-- Opening Marker --
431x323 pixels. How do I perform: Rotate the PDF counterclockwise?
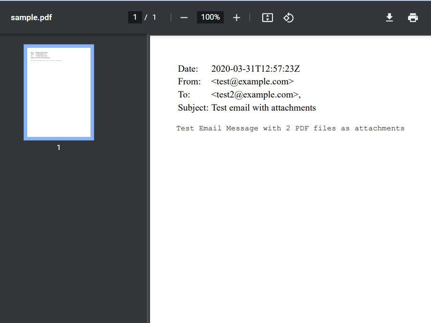tap(288, 17)
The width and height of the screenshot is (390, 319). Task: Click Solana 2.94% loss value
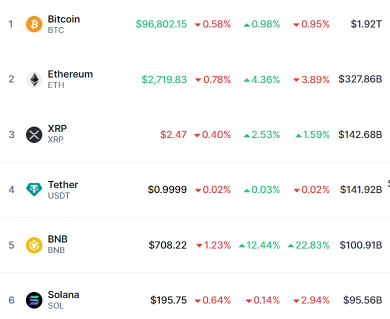pyautogui.click(x=315, y=300)
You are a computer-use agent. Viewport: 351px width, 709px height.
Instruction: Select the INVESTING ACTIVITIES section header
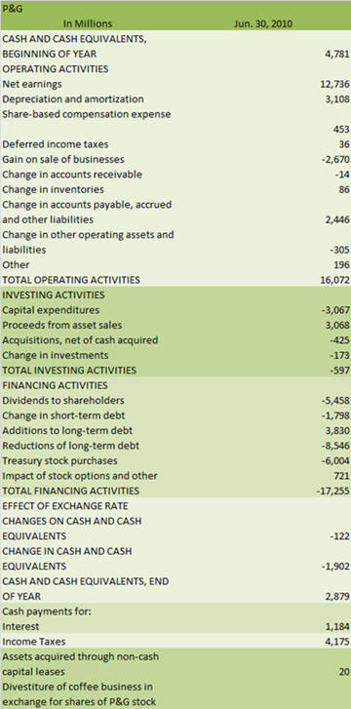[x=54, y=295]
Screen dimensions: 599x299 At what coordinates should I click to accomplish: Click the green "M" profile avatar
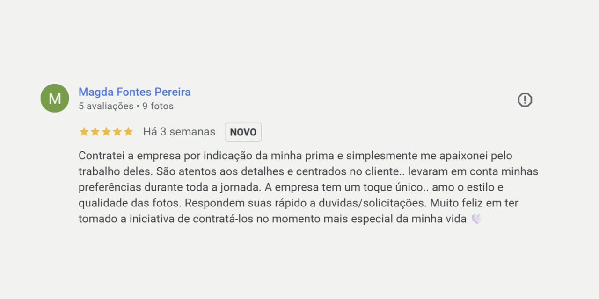point(55,98)
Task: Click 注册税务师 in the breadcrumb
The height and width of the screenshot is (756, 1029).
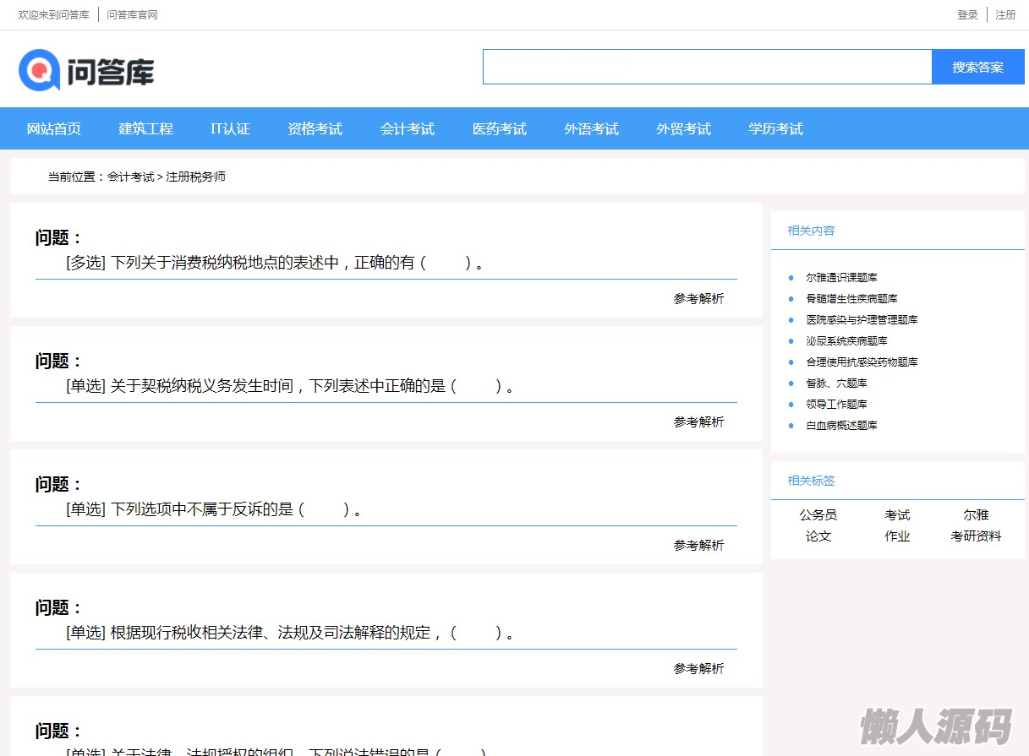Action: (x=195, y=177)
-- Closing Marker --
## Aim of the task
Please print the line that contains "You are a computer-use" along with every later line of the material, exactly, through the last one. Leave pictures out of the copy.

## Solved exercise
You are a computer-use agent. Viewport: 351px width, 709px height.
Instruction: Select the INVESTING ACTIVITIES section header
[x=54, y=295]
Screen dimensions: 599x299 At what coordinates should I click to accomplish: Click the green "M" profile avatar
point(55,98)
Task: Click 注册税务师 in the breadcrumb
The height and width of the screenshot is (756, 1029).
Action: (x=195, y=177)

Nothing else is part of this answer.